Spring has always been a special time in the world of farming.
Of course it is the time of obvious renewal. Farmers have planned out their cropping intentions, and with just a bit of cooperation from Mother Nature they will follow that plan through the coming months.
But that is only part of what this time of year is about.
While today rural roads are such that winter travel is not a problem that was not always the case. I spent more than a few days away from school growing up because roads were simply not passable by the school bus. That seems like a near thing of the past these days as rarely are rural roads that bad now.
But there is that near tradition of farmers being somewhat confined to the chores at home over the winter, although more a mindset today than a reality.
Still, as spring arrives farmers get in their trucks and head out to socialize.
In my job as a journalist covering agriculture I see the element of spring socialization among farmers manifest itself in a number of ways.
There are seminars and workshops in spring, and of course meetings of organizations.
As an example from April 20-22 the Saskatchewan Association of Watersheds Conference will be held at the Gallagher Centre in Yorkton.
And the Yorkton Spring 4-H Show was just held in the city. It might be targeted at youth in the showering, but it is a chance for their parents to talk about what lies ahead in terms of the new calf crop now on the ground on many farms, or what crop they think might generate the best return in the months ahead.
It was the same thing when I attended a Charolais bull sale on the Neilson farm near Willowbrook recently, and will be again as I attend similar events in the coming weeks.
While there is the serious business of seeking out the next bull that will be half the genetic package of some 200-plus calves in the coming years on the farm, there is also plenty of time to socialize at bull sales. In fact you will find a number of people at such sales who are not there to buy a bull at all. They are simply there to support the producers whose stock is on offer, and to spend time with other producers talking shop.
That is one thing that I can say as a journalist I envy among farmers.
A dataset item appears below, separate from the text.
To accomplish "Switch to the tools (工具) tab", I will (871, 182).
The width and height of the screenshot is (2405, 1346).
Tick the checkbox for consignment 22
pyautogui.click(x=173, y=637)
They are always just down the road a few miles from someone in a similar line of work to bounce new ideas off, or to simply vent over the lousy price of oats, or the lack of a rain cloud in the sky for weeks.
In my line of work the next newspaper journalist, other than the ones I work with who generally face the same collective challenges of working on a common publication, are a major community away, and rarely do our path cross.
It’s not like on the farm where producers will have days in the coming weeks when the fields are still too wet to get a tractor onto so they will head down the rural road to attend a farm auction or two.
Most in attendance will not drag home a new air seeder, or sprayer. They probably won’t even toss out a bid, but they will buy a friend a cup of coffee, may chomp down a hotdog, and they’ll spend the day swapping stories with others cut from the common cloth of those willing to gamble on the weather and world commodity prices to make a living as a farmer.
It’s never been an easy life, from the time the first farmer collected wild seeds and decided to plant them in a row, but it has always been important work.
And sometimes you need an informal support system for it all to make sense, and that is just what farmers have reared over the years each spring turning farm auctions, bull sales and similar gatherings into a time combining business and socialization, both equally important as they prepare for a new year of challenges in the field.
Calvin Daniels is Assistant Editor with Yorkton This Week.